> **Dataset excerpt**:
-.-.-

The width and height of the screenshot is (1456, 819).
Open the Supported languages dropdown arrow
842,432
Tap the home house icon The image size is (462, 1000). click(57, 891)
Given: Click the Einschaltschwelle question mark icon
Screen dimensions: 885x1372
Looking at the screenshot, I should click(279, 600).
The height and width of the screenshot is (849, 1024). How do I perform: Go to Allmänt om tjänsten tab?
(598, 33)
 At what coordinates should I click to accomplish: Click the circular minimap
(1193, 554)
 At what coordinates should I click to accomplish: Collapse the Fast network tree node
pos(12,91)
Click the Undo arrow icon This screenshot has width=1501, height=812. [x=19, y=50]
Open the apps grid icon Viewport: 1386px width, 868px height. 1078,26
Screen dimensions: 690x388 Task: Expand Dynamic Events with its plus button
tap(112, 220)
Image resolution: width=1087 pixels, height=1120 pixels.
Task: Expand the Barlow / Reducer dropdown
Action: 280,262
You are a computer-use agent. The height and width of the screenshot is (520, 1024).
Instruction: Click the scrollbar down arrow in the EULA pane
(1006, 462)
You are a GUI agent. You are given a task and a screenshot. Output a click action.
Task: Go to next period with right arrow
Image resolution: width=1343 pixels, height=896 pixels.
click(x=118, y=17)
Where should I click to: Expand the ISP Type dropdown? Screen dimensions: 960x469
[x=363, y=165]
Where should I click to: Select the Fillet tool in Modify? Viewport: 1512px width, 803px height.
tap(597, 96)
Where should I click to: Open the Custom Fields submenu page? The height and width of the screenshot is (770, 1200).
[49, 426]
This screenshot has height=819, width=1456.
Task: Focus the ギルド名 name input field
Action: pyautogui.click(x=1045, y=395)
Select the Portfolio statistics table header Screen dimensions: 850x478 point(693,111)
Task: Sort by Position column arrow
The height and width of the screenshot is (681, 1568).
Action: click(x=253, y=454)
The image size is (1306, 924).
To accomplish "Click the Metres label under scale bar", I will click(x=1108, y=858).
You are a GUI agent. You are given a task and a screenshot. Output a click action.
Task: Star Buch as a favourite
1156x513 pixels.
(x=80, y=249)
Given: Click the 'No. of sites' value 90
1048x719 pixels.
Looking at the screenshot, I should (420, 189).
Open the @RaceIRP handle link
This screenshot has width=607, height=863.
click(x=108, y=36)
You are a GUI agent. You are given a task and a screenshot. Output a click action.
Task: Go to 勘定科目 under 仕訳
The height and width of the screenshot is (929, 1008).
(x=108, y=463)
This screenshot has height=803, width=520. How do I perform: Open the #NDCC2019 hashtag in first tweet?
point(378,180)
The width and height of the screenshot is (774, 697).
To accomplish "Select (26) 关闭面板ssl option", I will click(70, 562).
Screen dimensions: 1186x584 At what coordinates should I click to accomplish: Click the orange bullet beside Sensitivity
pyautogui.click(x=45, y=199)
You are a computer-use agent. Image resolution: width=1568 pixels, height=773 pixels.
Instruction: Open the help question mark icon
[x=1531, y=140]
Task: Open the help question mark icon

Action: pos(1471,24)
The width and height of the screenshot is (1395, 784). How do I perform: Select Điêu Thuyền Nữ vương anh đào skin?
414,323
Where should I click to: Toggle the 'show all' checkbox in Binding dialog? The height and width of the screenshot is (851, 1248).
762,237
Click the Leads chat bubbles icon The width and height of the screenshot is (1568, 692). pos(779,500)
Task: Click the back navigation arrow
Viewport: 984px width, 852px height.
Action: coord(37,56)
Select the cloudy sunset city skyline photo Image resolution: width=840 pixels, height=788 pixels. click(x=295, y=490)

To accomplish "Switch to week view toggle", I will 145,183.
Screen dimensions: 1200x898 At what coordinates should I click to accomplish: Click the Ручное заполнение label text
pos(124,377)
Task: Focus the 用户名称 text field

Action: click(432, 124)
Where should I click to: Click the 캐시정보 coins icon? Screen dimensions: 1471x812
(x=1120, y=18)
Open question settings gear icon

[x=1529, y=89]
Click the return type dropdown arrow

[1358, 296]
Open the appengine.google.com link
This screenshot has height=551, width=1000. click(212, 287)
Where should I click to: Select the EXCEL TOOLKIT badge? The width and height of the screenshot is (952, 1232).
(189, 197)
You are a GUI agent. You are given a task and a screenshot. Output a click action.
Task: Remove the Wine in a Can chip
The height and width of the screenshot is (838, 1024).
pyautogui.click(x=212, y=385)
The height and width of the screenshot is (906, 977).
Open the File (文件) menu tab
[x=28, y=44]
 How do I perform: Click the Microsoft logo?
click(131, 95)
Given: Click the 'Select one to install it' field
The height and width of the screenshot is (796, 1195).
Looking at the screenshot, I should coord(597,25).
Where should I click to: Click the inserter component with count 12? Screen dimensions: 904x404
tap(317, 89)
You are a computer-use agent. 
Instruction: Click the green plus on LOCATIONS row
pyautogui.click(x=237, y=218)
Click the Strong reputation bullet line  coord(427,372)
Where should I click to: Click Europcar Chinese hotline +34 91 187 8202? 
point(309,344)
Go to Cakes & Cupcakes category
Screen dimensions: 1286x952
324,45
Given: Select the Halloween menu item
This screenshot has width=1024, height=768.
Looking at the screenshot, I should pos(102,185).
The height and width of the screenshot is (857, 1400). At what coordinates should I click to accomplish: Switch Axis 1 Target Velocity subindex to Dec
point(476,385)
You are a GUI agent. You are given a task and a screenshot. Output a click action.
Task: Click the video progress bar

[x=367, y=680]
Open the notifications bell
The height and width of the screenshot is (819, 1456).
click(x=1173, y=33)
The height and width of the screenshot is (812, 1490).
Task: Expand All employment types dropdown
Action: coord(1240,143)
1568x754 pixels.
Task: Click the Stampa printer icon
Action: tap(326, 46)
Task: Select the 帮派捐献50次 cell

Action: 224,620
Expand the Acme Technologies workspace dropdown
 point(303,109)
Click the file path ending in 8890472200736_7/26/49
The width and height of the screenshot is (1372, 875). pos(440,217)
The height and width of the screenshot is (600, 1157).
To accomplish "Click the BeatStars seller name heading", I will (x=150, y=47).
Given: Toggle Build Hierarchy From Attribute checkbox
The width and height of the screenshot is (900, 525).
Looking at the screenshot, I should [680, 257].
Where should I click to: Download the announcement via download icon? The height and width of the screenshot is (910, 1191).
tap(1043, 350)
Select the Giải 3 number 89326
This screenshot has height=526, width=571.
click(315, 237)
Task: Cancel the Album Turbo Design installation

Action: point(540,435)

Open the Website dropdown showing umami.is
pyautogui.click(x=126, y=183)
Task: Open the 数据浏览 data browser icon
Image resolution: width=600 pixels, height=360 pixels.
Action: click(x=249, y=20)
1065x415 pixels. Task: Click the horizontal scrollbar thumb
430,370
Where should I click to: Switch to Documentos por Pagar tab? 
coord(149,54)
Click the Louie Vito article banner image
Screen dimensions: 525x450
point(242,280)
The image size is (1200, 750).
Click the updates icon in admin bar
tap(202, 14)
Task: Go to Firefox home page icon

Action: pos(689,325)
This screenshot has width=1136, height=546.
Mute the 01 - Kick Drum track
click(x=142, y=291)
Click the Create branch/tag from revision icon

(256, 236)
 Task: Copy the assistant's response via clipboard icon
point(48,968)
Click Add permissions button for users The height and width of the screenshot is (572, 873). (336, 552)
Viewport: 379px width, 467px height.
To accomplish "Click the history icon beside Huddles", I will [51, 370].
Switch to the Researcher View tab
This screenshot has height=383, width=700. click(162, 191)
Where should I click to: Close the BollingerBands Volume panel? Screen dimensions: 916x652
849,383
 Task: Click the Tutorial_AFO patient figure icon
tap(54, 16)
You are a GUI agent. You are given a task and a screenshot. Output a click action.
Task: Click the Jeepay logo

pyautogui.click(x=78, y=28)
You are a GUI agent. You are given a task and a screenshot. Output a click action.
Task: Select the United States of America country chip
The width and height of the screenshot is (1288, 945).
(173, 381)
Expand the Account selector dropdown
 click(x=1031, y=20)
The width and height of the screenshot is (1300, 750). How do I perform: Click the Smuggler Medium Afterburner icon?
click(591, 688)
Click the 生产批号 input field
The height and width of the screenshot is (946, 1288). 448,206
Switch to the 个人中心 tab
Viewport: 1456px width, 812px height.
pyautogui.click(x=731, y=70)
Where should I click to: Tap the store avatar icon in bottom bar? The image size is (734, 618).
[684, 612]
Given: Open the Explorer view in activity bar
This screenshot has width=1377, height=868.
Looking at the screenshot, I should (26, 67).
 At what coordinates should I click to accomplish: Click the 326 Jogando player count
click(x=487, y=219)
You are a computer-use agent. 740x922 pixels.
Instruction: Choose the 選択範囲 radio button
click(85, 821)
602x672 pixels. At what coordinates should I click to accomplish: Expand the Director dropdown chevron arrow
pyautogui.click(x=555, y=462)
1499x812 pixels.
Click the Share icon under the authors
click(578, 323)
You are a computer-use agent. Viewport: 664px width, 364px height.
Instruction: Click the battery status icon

-.-.-

> **WRITTEN TASK**:
Edit the listing from the line with "You are a computer-use agent. Viewport: 664px" through the end of the listing, replacing "battery" with "network" and keeping everything else unchanged.

> **WRITTEN SOLUTION**:
You are a computer-use agent. Viewport: 664px width, 364px height.
Instruction: Click the network status icon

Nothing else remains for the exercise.